Despite Lost being a multimedia pioneer, incorporating all the latest digital forms it could find to stretch the viewing experience, it also surprisingly (and passionately) clung onto the last intrinsic staple of broadcast television from the previous half-century. Along with a few of its contemporaries, such as Game of Thrones, Lost would be one of the last bastions for something we’d accepted as part of the furniture for a long time. Appointment viewing.
“The reality is that we want things instantly now,” says Pollock. “That's why everything now is on demand. And if it's not now, and it's not today, we're going to lose the attention span.
“You have to have that space to be able to have that level of engagement and interaction,” says Jay. “I think there are shows that rise to that level of Lost, but it doesn't have that space and it doesn't have that need to fill in that space. And so I think there are things that are like appointment TV, but even the Disney Plus stuff you still watch it at your own time. You can't put the toothpaste back in the tube on that one.”
“Yeah, the streaming aspect really hurts,” says Jack. “Because we've done other TV shows and we do Stranger Things, but it's not the same because some people are ahead of where we're talking about. So it kind of hurts.”
Lost was clearly a product of its time, hitting a sweet spot in television history. It rode the final wave of appointment television whilst simultaneously launching and co-opting modern media and marketing ideas, drawing the blueprint for television fandom for years to come. Despite its extremely divisive conclusion, it was a huge success on all fronts. But arguably, it might not have worked as well in any other period of entertainment history. It needed to exist in this particular pocket of time to not only have the option to pioneer these ideas but also have the opportunity to truly capitalise on them.

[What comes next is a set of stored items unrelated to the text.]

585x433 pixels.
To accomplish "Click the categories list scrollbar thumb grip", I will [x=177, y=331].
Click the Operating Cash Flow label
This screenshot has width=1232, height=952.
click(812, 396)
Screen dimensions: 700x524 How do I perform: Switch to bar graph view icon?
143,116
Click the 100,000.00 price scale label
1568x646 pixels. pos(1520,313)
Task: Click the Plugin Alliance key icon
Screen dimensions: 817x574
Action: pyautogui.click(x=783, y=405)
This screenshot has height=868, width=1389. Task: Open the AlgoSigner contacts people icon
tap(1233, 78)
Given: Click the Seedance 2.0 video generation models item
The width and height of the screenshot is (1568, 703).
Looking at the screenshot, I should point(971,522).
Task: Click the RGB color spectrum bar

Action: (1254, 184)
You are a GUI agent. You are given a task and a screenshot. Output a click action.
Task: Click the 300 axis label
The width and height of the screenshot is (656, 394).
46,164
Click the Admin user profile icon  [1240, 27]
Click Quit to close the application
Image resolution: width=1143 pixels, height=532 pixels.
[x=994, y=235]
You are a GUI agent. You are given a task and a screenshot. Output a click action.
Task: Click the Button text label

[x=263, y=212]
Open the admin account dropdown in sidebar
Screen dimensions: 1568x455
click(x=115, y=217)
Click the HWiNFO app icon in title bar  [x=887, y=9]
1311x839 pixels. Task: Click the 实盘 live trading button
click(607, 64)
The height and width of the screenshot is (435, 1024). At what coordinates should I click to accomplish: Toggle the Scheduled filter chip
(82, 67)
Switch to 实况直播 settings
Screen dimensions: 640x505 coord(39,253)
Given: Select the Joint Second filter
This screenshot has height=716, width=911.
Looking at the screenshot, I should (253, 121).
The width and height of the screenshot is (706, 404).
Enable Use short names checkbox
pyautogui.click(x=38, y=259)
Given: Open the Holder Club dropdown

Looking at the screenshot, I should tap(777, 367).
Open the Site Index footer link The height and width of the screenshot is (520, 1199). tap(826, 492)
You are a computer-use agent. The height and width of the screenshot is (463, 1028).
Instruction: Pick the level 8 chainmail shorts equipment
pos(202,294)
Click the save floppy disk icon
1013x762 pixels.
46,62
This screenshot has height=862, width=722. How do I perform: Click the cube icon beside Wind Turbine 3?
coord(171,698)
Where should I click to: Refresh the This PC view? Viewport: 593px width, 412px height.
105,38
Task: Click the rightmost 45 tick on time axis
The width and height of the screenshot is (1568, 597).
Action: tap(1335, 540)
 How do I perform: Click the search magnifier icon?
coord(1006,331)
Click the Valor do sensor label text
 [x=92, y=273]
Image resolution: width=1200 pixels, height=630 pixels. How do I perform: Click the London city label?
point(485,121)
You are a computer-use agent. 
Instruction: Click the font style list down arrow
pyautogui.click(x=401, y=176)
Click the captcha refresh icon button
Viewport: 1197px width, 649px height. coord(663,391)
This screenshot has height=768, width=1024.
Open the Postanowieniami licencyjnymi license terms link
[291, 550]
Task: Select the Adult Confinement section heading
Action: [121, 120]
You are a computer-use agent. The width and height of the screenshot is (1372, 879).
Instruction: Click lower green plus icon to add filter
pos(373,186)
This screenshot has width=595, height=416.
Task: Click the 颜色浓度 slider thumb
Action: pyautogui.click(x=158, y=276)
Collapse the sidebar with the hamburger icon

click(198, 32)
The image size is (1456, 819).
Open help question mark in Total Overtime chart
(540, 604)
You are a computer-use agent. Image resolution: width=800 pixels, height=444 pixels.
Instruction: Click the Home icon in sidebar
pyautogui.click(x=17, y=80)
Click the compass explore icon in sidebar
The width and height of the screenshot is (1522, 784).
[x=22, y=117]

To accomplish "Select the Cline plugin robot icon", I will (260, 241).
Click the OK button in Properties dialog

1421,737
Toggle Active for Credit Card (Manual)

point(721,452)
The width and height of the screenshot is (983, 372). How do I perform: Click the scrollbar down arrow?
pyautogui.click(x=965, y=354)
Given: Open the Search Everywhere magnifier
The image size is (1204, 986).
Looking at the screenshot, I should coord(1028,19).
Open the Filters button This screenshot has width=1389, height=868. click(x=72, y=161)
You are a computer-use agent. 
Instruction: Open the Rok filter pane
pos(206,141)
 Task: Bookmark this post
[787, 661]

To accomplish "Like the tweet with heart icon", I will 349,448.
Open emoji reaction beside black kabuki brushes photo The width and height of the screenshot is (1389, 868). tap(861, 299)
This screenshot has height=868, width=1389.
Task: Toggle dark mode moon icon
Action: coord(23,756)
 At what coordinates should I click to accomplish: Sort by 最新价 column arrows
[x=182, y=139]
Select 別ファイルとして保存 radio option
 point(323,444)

“I think to me, it's definitely set the tone for the shows that came after it,” says Pollock. “I think from a story perspective, it really dictated a lot of the future of not just TV shows, but what gaming storytelling was about, too. I think it is really something that we should definitely remember. To me, the way they shaped the story was just… genius.”
Lost’s techniques molded a fan base like no other. The community was cultivated not only through the contents of the show, but how it nurtured its audience in the gaps. So much so that it built to a crescendo that inevitably, was always going to disappoint a large portion of the rabid fanbase. Hardcore fans desperate for answers they’d been craving for 6, uninterrupted years.
“When the finale happened, there definitely was more negativity,” recalls Jay. “But while it was happening, it was one of the coolest communities to be in.”
“Jack and I, we've done panels on Lost at Comic-Con,” he says. “But we do that Lost panel now and people are coming that didn't watch it while it aired, and they stream it and just watch it straight through. I feel bad for those people because so much of the experience of Lost was the community.”
“There are people that I consider family from those relationships built out of those fan communities,” he adds. “We still meet up once a year and invite a bunch of people to my house from those communities. Friendships from all different walks of life, because of that show.”
Despite your lasting impressions of Lost, there’s no disputing its legacy. What began life as premium television in the most traditional form evolved the landscape so much that we’d never watch television in the same way again. It grew and vocalised fan-driven content, drew the blueprints for modern marketing tools, and pioneered cross-media storytelling. Lost was a show that spent its entire 6-year run adjusting the formula for how a television show could thrive, paving the way for the shows and fandoms that followed. And despite finishing its run in 2010, its legacy will be felt for decades to come. And as Jacob once said, “It only ever ends once. Everything before that is just progress”.